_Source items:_
- - - - - - -
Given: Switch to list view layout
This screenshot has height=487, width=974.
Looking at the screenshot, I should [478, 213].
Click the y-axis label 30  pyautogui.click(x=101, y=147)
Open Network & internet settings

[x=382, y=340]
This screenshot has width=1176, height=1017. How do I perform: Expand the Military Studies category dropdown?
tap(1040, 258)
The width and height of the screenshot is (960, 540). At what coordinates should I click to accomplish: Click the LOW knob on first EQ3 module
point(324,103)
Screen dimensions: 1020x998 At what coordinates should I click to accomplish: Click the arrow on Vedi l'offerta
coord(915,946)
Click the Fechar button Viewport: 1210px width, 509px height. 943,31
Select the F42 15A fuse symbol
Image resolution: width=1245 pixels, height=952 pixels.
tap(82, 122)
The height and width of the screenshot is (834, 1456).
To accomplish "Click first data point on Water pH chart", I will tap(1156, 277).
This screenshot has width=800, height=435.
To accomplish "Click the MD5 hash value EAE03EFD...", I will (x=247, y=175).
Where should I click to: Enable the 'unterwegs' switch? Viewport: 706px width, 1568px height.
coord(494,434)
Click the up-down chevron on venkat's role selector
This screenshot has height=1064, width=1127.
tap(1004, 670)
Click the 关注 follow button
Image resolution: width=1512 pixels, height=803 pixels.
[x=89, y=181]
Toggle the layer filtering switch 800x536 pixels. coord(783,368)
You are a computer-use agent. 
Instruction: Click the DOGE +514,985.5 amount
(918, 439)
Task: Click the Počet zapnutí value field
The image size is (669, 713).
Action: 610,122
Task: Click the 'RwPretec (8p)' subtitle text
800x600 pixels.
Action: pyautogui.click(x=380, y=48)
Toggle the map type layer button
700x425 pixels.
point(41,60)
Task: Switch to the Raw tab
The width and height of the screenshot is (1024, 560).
- - - - - - -
_AIM:_
Reproduce the items word for word, starting at the line containing "Click the y-axis" and ending with the last line of the items.

_THE RESULT:_
Click the y-axis label 30  pyautogui.click(x=101, y=147)
Open Network & internet settings

[x=382, y=340]
This screenshot has width=1176, height=1017. How do I perform: Expand the Military Studies category dropdown?
tap(1040, 258)
The width and height of the screenshot is (960, 540). At what coordinates should I click to accomplish: Click the LOW knob on first EQ3 module
point(324,103)
Screen dimensions: 1020x998 At what coordinates should I click to accomplish: Click the arrow on Vedi l'offerta
coord(915,946)
Click the Fechar button Viewport: 1210px width, 509px height. 943,31
Select the F42 15A fuse symbol
Image resolution: width=1245 pixels, height=952 pixels.
tap(82, 122)
The height and width of the screenshot is (834, 1456).
To accomplish "Click first data point on Water pH chart", I will tap(1156, 277).
This screenshot has width=800, height=435.
To accomplish "Click the MD5 hash value EAE03EFD...", I will (x=247, y=175).
Where should I click to: Enable the 'unterwegs' switch? Viewport: 706px width, 1568px height.
coord(494,434)
Click the up-down chevron on venkat's role selector
This screenshot has height=1064, width=1127.
tap(1004, 670)
Click the 关注 follow button
Image resolution: width=1512 pixels, height=803 pixels.
[x=89, y=181]
Toggle the layer filtering switch 800x536 pixels. coord(783,368)
You are a computer-use agent. 
Instruction: Click the DOGE +514,985.5 amount
(918, 439)
Task: Click the Počet zapnutí value field
The image size is (669, 713).
Action: 610,122
Task: Click the 'RwPretec (8p)' subtitle text
800x600 pixels.
Action: pyautogui.click(x=380, y=48)
Toggle the map type layer button
700x425 pixels.
point(41,60)
Task: Switch to the Raw tab
The width and height of the screenshot is (1024, 560).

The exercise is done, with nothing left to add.